On Wednesday, Google (s goog) released its earnings statement for Q1 of 2014, reporting revenue of $15.4 billion, up 19 percent year on year, and an increase in net income.
But the numbers come in shy of analysts’ expectations, which projected the company to rake in $15.58 billion. Google’s earnings-per-share came in at $6.27 — roughly five cents off from analysts’ projections of $6.33 to $6.41.
According to Google, traffic acquisition costs increased to $3.23 billion in the first quarter of 2014, representing 23 percent of advertising revenues. Mean while, cost-per-click continues to go down, decreasing 9 percent over the first quarter of 2013 and remaining steady throughout the year, although the number of paid clicks on its advertising network jumped 26 percent compared to the same period last year.

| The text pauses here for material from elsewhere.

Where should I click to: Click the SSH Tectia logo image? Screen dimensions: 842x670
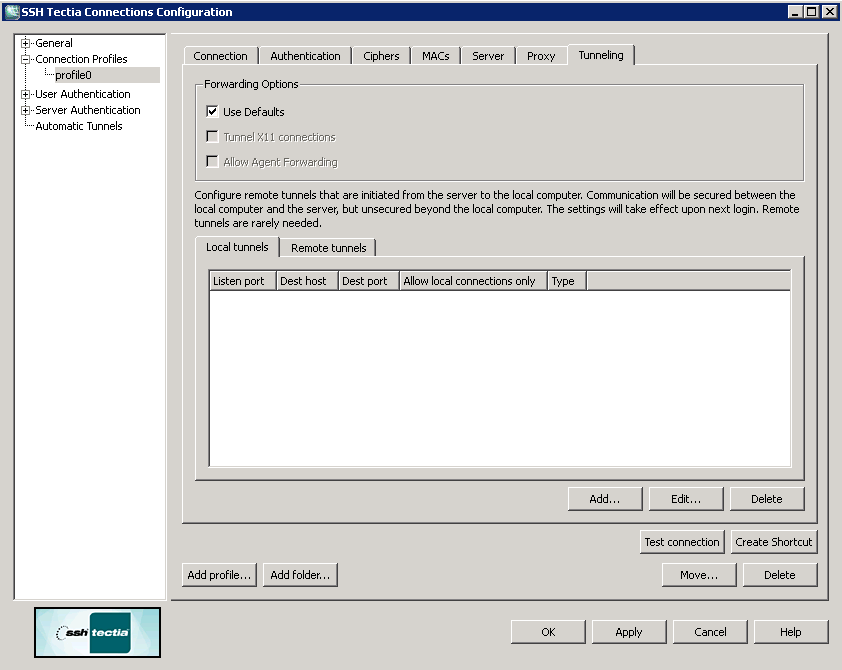click(x=96, y=633)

One major point explored on the company’s earnings call Wednesday afternoon was the gap Google sees between declining cost-per-click numbers and the slow rise in value of mobile ads. When asked during the company’s earnings call, Nikesh Arora, SVP and CBO at Google, said that the gap will close in due time as mobile information becomes richer for ads:
The way to think about it is that in mobile, you have location and context of individuals, which you don’t have on the desktop. The more you know about the user in their context, the more effective advertising you can provide them. There’s a whole bunch of building blocks that need to come into play to close the gap.
“Motorola had a great quarter in Q1, with the Moto G showing strong sales momentum, especially in emerging markets,” said Google CFO Patrick Pichette on the company’s earnings call. “The team continues to be hard at work, and we look forward to seeing them join up with Lenovo soon.”
This article was updated to include content from Google’s earnings call.